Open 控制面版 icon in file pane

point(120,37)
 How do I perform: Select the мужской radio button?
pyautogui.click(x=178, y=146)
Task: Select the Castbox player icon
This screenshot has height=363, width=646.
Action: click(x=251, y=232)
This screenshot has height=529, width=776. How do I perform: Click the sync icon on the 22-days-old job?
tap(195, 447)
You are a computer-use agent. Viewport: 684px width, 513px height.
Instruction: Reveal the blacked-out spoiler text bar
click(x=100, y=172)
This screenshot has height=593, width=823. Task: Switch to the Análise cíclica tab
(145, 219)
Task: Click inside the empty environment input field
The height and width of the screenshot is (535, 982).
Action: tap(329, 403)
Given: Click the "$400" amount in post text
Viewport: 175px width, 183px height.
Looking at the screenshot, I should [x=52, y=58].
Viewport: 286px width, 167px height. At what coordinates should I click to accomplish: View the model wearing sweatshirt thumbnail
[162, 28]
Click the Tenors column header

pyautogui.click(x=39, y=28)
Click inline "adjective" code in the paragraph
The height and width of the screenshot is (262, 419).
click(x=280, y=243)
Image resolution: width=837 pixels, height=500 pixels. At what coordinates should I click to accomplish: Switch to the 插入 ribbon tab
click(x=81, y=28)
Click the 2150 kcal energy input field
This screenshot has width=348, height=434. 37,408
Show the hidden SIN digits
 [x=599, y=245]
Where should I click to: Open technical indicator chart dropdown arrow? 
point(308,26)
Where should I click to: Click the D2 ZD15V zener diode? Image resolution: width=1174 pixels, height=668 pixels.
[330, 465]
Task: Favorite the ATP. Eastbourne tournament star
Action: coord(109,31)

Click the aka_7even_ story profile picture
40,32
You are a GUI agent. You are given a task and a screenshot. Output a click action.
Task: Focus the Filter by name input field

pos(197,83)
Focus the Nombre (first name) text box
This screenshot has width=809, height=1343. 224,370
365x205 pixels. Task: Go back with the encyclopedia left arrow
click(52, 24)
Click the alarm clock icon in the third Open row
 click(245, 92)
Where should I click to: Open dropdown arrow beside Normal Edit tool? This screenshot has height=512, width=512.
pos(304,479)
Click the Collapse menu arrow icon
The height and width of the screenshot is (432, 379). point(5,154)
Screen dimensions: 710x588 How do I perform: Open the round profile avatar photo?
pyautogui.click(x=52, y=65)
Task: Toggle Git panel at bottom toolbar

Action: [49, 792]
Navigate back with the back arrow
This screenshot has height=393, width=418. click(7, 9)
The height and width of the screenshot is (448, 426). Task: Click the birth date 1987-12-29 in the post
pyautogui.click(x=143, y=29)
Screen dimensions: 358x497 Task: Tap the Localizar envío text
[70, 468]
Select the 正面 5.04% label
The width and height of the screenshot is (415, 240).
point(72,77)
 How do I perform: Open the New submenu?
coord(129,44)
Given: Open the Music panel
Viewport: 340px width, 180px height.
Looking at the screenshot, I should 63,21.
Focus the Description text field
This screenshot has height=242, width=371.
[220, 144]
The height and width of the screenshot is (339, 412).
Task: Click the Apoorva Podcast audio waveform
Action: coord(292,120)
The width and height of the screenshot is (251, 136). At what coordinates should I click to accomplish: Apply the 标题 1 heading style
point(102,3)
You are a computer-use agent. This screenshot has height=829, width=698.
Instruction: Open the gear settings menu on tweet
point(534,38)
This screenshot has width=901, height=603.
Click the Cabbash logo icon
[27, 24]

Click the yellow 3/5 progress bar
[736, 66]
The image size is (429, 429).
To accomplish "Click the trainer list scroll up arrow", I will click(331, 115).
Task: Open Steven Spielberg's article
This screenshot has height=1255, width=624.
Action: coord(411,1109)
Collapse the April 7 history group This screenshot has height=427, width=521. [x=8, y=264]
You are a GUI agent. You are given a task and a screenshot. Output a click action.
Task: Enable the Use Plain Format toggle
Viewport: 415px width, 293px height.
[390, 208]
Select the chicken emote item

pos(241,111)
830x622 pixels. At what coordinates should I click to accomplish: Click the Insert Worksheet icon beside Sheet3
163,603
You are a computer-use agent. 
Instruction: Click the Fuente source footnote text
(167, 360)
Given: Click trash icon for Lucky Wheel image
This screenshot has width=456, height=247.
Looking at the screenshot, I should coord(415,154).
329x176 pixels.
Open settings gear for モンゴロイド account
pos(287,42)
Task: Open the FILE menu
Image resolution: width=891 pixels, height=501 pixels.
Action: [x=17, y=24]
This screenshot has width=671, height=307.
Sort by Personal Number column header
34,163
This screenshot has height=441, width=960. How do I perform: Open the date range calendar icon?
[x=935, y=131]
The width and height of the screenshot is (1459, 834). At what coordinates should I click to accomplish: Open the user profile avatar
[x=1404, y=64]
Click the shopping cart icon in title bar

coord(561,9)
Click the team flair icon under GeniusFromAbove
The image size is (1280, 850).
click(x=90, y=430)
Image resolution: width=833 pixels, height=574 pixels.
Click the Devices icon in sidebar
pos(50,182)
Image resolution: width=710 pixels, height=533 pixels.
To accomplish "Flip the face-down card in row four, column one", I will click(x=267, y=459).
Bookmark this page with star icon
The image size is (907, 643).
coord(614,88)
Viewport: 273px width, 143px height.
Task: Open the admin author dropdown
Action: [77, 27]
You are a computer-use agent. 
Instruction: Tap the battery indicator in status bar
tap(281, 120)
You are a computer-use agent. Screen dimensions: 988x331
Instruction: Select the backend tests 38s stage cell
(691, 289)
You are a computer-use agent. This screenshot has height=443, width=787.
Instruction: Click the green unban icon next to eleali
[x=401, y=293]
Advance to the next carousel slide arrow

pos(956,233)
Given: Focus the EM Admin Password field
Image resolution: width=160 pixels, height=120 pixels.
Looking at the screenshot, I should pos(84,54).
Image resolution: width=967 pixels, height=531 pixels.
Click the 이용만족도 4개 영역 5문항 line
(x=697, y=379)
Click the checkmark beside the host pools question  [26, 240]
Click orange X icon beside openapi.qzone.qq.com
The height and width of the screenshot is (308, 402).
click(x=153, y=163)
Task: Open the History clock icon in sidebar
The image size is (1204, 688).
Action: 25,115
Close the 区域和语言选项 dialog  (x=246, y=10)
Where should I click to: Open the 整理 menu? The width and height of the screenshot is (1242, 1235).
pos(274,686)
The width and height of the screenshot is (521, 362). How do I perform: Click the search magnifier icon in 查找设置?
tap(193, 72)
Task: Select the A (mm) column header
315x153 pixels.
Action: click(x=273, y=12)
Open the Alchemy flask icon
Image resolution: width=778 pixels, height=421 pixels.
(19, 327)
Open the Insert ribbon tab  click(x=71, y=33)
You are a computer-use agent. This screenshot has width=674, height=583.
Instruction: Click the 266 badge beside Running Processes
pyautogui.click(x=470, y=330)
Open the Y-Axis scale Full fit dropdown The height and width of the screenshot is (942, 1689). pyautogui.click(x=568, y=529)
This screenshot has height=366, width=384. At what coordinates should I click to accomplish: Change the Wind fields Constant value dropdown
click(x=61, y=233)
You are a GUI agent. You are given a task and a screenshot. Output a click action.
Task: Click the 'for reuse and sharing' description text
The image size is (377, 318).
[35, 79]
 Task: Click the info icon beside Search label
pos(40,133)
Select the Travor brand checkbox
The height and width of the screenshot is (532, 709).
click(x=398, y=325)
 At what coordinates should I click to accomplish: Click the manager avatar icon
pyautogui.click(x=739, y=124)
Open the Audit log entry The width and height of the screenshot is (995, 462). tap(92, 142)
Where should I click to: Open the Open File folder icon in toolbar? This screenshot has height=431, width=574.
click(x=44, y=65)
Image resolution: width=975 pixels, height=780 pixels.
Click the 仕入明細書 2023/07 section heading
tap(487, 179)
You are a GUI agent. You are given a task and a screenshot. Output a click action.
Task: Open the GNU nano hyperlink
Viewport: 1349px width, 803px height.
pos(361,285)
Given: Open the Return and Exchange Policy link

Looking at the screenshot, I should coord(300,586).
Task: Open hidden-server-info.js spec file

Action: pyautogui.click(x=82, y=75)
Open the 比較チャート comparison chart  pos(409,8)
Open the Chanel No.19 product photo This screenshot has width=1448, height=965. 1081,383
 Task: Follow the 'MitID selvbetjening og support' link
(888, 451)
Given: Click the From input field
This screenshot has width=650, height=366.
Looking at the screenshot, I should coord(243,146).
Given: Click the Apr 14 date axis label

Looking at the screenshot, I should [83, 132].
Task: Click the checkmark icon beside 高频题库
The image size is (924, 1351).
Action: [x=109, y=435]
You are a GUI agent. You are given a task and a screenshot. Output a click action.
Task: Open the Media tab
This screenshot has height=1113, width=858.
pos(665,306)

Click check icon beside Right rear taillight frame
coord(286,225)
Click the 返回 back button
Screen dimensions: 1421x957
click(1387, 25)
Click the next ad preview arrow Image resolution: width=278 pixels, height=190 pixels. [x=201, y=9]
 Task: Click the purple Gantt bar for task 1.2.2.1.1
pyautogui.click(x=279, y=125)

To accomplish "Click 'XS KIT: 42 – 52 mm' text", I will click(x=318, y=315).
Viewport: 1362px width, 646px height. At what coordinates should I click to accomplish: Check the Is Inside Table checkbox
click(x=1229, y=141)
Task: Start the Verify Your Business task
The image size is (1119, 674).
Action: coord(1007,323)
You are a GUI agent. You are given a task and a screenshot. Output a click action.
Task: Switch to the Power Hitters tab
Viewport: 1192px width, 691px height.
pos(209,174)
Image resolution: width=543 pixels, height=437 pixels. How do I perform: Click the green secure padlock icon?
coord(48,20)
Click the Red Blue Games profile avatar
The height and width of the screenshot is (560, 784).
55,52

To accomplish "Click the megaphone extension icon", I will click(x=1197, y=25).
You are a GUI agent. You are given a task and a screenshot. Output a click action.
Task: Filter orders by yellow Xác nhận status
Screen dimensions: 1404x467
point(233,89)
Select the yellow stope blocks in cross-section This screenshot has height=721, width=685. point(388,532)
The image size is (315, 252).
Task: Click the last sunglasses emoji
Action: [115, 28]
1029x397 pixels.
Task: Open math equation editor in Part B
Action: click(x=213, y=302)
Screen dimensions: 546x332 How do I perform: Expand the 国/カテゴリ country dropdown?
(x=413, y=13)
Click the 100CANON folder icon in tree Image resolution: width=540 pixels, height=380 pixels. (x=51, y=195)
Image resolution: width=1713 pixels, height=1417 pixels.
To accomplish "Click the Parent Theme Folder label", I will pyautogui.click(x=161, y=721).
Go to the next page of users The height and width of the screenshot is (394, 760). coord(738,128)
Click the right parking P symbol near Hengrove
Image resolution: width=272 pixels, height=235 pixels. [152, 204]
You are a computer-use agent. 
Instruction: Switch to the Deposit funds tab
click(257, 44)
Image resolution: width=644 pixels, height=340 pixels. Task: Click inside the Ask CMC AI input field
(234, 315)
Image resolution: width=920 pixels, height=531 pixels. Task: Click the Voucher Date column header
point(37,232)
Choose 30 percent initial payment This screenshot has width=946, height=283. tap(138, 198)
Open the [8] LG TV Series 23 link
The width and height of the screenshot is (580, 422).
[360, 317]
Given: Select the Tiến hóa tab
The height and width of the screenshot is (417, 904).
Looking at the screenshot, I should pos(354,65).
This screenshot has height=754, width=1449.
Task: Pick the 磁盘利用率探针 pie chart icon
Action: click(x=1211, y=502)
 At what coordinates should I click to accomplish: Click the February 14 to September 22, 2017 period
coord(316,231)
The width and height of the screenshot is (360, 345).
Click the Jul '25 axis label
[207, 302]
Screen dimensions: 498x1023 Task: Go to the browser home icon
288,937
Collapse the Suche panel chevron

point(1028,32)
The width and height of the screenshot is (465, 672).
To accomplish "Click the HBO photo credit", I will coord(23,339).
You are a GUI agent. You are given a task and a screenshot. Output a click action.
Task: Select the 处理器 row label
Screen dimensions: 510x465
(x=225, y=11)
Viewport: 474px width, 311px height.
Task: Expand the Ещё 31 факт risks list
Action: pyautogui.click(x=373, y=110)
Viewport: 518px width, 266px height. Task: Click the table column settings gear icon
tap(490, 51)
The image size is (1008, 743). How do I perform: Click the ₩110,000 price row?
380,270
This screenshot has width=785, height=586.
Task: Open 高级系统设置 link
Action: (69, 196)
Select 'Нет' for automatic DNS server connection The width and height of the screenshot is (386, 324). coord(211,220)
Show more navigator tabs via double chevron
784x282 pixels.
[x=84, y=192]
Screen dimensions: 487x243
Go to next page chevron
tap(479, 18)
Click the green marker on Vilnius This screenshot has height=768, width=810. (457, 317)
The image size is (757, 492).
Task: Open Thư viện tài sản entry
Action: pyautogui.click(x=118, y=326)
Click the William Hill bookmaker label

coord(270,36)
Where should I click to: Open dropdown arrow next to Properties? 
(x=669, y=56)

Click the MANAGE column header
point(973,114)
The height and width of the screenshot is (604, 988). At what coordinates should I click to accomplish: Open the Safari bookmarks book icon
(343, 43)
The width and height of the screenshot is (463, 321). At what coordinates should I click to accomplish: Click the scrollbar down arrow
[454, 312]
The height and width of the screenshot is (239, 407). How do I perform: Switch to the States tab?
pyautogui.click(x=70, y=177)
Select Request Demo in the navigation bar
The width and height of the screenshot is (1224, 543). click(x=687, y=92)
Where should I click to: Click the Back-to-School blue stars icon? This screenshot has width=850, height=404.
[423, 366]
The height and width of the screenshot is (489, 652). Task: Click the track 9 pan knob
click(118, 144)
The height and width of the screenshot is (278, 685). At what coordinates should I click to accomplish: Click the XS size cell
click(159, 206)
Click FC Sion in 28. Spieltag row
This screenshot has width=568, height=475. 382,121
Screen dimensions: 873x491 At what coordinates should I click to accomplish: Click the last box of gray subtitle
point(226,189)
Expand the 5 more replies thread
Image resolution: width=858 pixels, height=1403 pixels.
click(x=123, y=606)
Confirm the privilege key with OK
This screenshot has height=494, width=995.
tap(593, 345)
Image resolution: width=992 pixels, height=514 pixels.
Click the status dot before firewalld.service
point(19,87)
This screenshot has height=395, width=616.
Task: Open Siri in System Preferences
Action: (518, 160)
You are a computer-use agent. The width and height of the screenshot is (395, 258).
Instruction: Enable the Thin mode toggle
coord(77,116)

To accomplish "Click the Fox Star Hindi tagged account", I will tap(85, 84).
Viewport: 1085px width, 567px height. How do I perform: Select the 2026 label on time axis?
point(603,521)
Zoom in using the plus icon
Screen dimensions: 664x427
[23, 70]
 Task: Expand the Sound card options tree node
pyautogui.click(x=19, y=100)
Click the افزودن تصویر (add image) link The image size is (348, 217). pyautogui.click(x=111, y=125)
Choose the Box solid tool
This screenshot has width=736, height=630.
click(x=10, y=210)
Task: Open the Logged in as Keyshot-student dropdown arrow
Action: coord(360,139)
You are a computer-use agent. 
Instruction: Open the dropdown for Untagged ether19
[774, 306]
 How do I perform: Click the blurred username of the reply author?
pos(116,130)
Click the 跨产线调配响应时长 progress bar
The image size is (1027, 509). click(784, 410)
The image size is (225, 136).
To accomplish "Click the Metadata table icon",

**Task prompt:** Show every line from the listing that contains "more".

**Your response:**
Show more navigator tabs via double chevron
Expand the 5 more replies thread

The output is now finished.